What to do:
Pictures stay out; everything else in the listing below is to be restated word for word.

######

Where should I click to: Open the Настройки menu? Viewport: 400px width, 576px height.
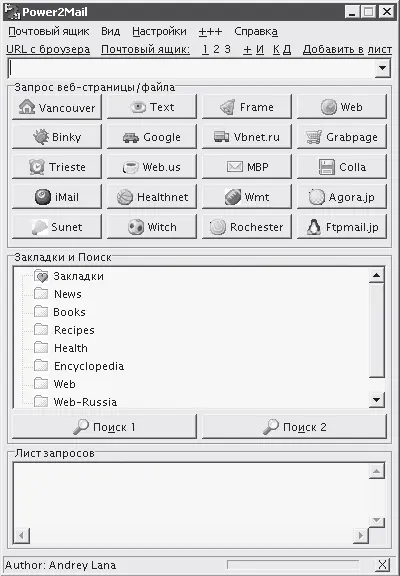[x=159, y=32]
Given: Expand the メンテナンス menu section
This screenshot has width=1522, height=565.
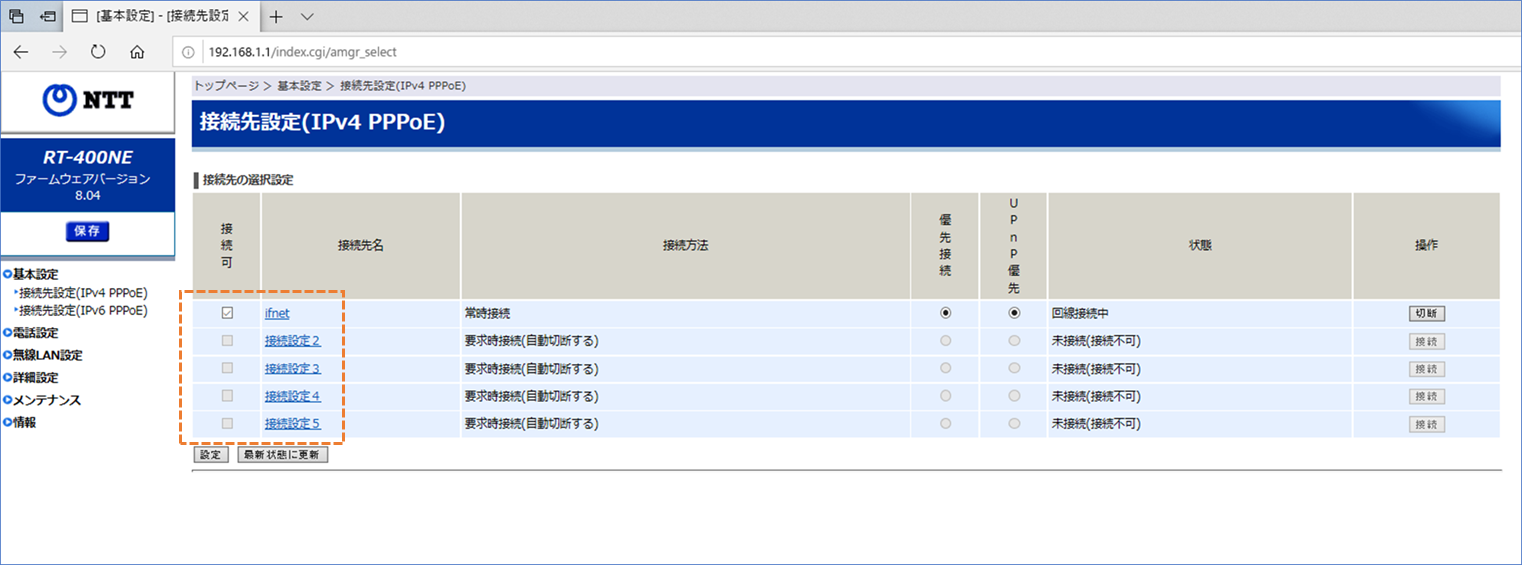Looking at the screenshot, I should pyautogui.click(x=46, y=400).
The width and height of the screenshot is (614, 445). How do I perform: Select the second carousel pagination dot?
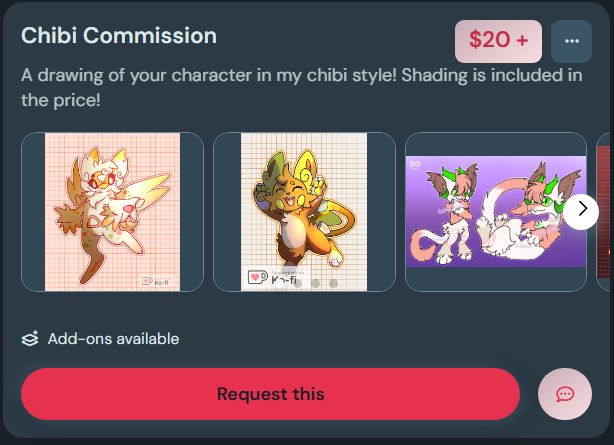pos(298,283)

######

Output of the exercise:
Where should I click to: Open the Настройки menu? Viewport: 400px width, 576px height.
[x=159, y=32]
Given: Expand the メンテナンス menu section
This screenshot has width=1522, height=565.
Looking at the screenshot, I should pyautogui.click(x=46, y=400).
The width and height of the screenshot is (614, 445). How do I perform: Select the second carousel pagination dot?
pos(298,283)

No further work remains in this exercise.